Le débat sur un éventuel dialogue national en République démocratique du Congo s’est invité, ce jeudi à Kinshasa, dans les échanges entre le député national Joseph Nkoy Wembo, rapporteur adjoint de la commission Défense et Sécurité, et un échantillon de la jeunesse congolaise.
Organisée autour du thème « Une jeunesse congolaise unie, engagée et pleinement mobilisée pour la défense de la patrie », la rencontre a permis à l’élu de préciser sa position sur l’opportunité d’un éventuel dialogue, dans un contexte marqué par la persistance des tensions sécuritaires dans l’est du pays.
« Dialogue oui, mais un dialogue différent »
Joseph Nkoy Wembo s’est prononcé en faveur du dialogue comme moyen de rechercher la paix et la réconciliation, tout en estimant qu’une nouvelle initiative ne devrait pas reproduire les expériences précédentes.
« Dialogue oui, mais avons-nous besoin d’un dialogue de plus ou d’un dialogue différent ? », s’est-il interrogé.
Le député rappelle que la RDC a déjà connu plusieurs assises, concertations, consultations et dialogues.
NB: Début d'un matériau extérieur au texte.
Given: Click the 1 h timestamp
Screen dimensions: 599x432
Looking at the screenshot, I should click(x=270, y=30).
Pour lui, l’enjeu n’est donc pas seulement de réunir les différentes parties prenantes, mais de définir clairement la finalité et les résultats attendus d’un éventuel processus.
« Si nous devons dialoguer, il faut que ce dialogue serve véritablement la République », a-t-il déclaré.
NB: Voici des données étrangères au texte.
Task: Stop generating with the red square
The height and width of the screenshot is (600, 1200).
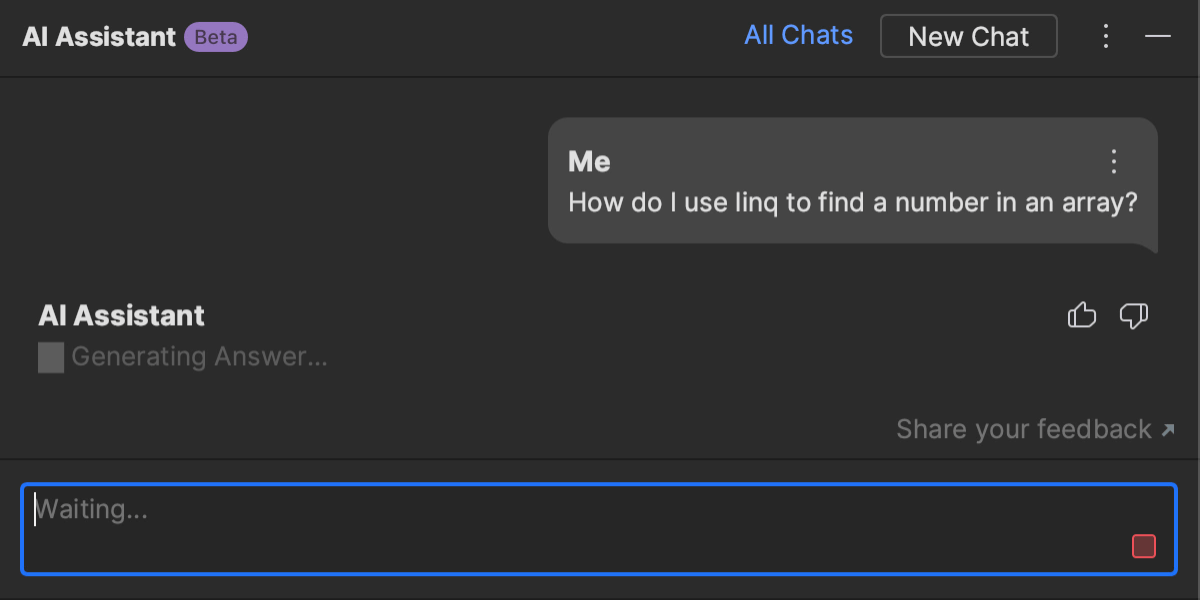Action: point(1143,546)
Selon lui, une nouvelle concertation ne devrait pas se limiter à des déclarations ou à l’adoption de résolutions sans effets concrets.
Pas de banalisation de la violence
L’élu a également insisté sur la nécessité de dissocier la recherche de la paix de toute forme de récompense de la violence.
« Nous pouvons dialoguer, nous pouvons négocier, nous pouvons rechercher inlassablement la réconciliation. Mais nous ne devons jamais banaliser la violence comme moyen d’accéder au pouvoir ou de régler nos différends politiques. », a-t-il lâché.
Pour Joseph Nkoy Wembo, un éventuel dialogue doit donc préserver le principe selon lequel la violence ne peut constituer un moyen de conquête ou de règlement des différends politiques.
La jeunesse revendique une place à la table du dialogue
Joseph Nkoy Wembo a invité les jeunes à réfléchir à leur rôle dans un éventuel processus politique et à ne pas laisser les générations précédentes décider seules de leur avenir.
« Si dialogue il y a, quelle est notre place, qu’allons-nous y apporter ? »
Le député a appelé les jeunes à dépasser la simple attente ou la dénonciation pour formuler des propositions et participer activement à la recherche de solutions durables.
Une position soutenue par Gédéon Lusakweno, président de la coordination estudiantine de l’Université des sciences de l’information et de la communication (UNISIC). Il a plaidé pour que les Congolais puissent se retrouver autour d’une même table afin de réfléchir au développement du pays.
Il a toutefois estimé que la participation à un éventuel dialogue devrait privilégier les acteurs capables de porter des propositions concrètes et attachés à l’intérêt de la République.
« La jeunesse doit être au dialogue, car nous représentons plus de 60 % de la population de la RDC, un dialogue sans les jeunes est un échec », a-t-il déclaré.
La santé mentale parmi les préoccupations de la jeunesse
Les échanges ont également porté sur les préoccupations sociales auxquelles la jeunesse congolaise est confrontée.
Christine Ampove, parlementaire de la jeunesse de Kinshasa et étudiante en psychologie, a plaidé pour une meilleure prise en compte de la santé mentale dans les politiques publiques.
Elle a notamment proposé l’institutionnalisation de cette question, estimant que la détresse mentale des Congolais constitue un enjeu nécessitant une réponse structurée de la part de l’État.
Le « Camp de la Patrie » comme cadre de mobilisation
Joseph Nkoy Wembo a par ailleurs inscrit son intervention dans la dynamique du « Camp de la Patrie », présenté comme un cadre de mobilisation de la jeunesse autour de la défense de la souveraineté et de l’intégrité territoriale.
Il a appelé les jeunes à dépasser les clivages politiques et à privilégier ce qui rassemble les Congolais face aux menaces qui pèsent sur le pays.